Stored items
——
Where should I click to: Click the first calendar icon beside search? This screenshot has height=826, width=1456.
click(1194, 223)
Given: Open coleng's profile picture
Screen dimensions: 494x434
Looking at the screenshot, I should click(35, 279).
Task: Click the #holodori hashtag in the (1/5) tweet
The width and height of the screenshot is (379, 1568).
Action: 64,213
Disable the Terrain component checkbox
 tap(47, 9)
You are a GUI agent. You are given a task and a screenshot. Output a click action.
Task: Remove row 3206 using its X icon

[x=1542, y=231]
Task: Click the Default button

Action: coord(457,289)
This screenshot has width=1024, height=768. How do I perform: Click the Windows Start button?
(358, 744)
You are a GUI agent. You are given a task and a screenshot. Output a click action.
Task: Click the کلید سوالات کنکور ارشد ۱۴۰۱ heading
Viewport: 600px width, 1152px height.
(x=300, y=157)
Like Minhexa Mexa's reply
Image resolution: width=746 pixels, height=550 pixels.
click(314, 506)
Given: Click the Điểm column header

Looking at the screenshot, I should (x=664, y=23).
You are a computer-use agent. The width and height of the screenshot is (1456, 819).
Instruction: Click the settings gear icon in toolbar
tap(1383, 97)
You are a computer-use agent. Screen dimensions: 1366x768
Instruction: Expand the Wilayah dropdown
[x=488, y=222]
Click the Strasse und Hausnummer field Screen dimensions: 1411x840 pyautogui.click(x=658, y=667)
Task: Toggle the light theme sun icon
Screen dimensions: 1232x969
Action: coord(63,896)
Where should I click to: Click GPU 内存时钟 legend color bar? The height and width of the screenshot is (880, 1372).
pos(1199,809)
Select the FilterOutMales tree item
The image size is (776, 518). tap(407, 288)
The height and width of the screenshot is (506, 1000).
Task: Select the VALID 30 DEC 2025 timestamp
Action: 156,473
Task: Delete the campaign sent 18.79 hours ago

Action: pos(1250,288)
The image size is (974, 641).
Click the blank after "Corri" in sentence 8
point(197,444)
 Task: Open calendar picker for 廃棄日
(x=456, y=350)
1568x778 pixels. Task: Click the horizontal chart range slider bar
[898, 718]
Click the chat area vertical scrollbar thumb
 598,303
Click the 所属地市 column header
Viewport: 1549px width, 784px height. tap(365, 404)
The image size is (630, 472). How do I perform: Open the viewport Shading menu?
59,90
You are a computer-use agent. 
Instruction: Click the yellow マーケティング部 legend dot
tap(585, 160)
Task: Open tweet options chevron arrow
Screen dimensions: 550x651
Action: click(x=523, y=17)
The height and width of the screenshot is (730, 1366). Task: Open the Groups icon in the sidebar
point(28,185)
——
▶ Problem details
Make a verbatim copy of every entry shown above.

▶ Response to this exercise
Where should I click to: Click the first calendar icon beside search? This screenshot has height=826, width=1456.
click(1194, 223)
Given: Open coleng's profile picture
Screen dimensions: 494x434
Looking at the screenshot, I should click(35, 279).
Task: Click the #holodori hashtag in the (1/5) tweet
The width and height of the screenshot is (379, 1568).
Action: 64,213
Disable the Terrain component checkbox
 tap(47, 9)
You are a GUI agent. You are given a task and a screenshot. Output a click action.
Task: Remove row 3206 using its X icon

[x=1542, y=231]
Task: Click the Default button

Action: coord(457,289)
This screenshot has width=1024, height=768. How do I perform: Click the Windows Start button?
(358, 744)
You are a GUI agent. You are given a task and a screenshot. Output a click action.
Task: Click the کلید سوالات کنکور ارشد ۱۴۰۱ heading
Viewport: 600px width, 1152px height.
(x=300, y=157)
Like Minhexa Mexa's reply
Image resolution: width=746 pixels, height=550 pixels.
click(314, 506)
Given: Click the Điểm column header

Looking at the screenshot, I should (x=664, y=23).
You are a computer-use agent. The width and height of the screenshot is (1456, 819).
Instruction: Click the settings gear icon in toolbar
tap(1383, 97)
You are a computer-use agent. Screen dimensions: 1366x768
Instruction: Expand the Wilayah dropdown
[x=488, y=222]
Click the Strasse und Hausnummer field Screen dimensions: 1411x840 pyautogui.click(x=658, y=667)
Task: Toggle the light theme sun icon
Screen dimensions: 1232x969
Action: coord(63,896)
Where should I click to: Click GPU 内存时钟 legend color bar? The height and width of the screenshot is (880, 1372).
pos(1199,809)
Select the FilterOutMales tree item
The image size is (776, 518). tap(407, 288)
The height and width of the screenshot is (506, 1000).
Task: Select the VALID 30 DEC 2025 timestamp
Action: 156,473
Task: Delete the campaign sent 18.79 hours ago

Action: pos(1250,288)
The image size is (974, 641).
Click the blank after "Corri" in sentence 8
point(197,444)
 Task: Open calendar picker for 廃棄日
(x=456, y=350)
1568x778 pixels. Task: Click the horizontal chart range slider bar
[898, 718]
Click the chat area vertical scrollbar thumb
 598,303
Click the 所属地市 column header
Viewport: 1549px width, 784px height. tap(365, 404)
The image size is (630, 472). How do I perform: Open the viewport Shading menu?
59,90
You are a computer-use agent. 
Instruction: Click the yellow マーケティング部 legend dot
tap(585, 160)
Task: Open tweet options chevron arrow
Screen dimensions: 550x651
Action: click(x=523, y=17)
The height and width of the screenshot is (730, 1366). Task: Open the Groups icon in the sidebar
point(28,185)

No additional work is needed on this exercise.